# Objective
Reproduce the lines of the records between the line holding "Task: Decrease the" and the line holding "The height and width of the screenshot is (1510, 750).", inclusive.

# Entries from a dataset
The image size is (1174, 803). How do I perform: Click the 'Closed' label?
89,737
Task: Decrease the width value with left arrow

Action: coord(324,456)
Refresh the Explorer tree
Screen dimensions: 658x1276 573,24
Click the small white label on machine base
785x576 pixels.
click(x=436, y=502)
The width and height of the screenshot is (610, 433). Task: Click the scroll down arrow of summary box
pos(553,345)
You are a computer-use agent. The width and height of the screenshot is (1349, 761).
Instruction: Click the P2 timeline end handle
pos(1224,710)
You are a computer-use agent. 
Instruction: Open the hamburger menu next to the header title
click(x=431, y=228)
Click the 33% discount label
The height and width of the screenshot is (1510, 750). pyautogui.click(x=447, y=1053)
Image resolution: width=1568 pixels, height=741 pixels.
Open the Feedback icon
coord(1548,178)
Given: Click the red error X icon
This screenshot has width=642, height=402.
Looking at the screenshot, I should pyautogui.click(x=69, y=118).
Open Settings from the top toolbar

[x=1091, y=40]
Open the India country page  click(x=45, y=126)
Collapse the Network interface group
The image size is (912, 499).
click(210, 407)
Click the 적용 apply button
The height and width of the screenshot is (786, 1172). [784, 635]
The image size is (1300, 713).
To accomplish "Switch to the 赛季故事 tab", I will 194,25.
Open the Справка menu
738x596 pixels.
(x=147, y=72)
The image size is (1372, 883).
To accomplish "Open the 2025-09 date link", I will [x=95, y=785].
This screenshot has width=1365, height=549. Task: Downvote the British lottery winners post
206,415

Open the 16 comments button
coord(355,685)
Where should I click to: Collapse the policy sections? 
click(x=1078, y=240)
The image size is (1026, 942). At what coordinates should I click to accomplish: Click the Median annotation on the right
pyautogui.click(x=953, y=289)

# Exercise response
Task: Decrease the width value with left arrow

Action: coord(324,456)
Refresh the Explorer tree
Screen dimensions: 658x1276 573,24
Click the small white label on machine base
785x576 pixels.
click(x=436, y=502)
The width and height of the screenshot is (610, 433). Task: Click the scroll down arrow of summary box
pos(553,345)
You are a computer-use agent. The width and height of the screenshot is (1349, 761).
Instruction: Click the P2 timeline end handle
pos(1224,710)
You are a computer-use agent. 
Instruction: Open the hamburger menu next to the header title
click(x=431, y=228)
Click the 33% discount label
The height and width of the screenshot is (1510, 750). pyautogui.click(x=447, y=1053)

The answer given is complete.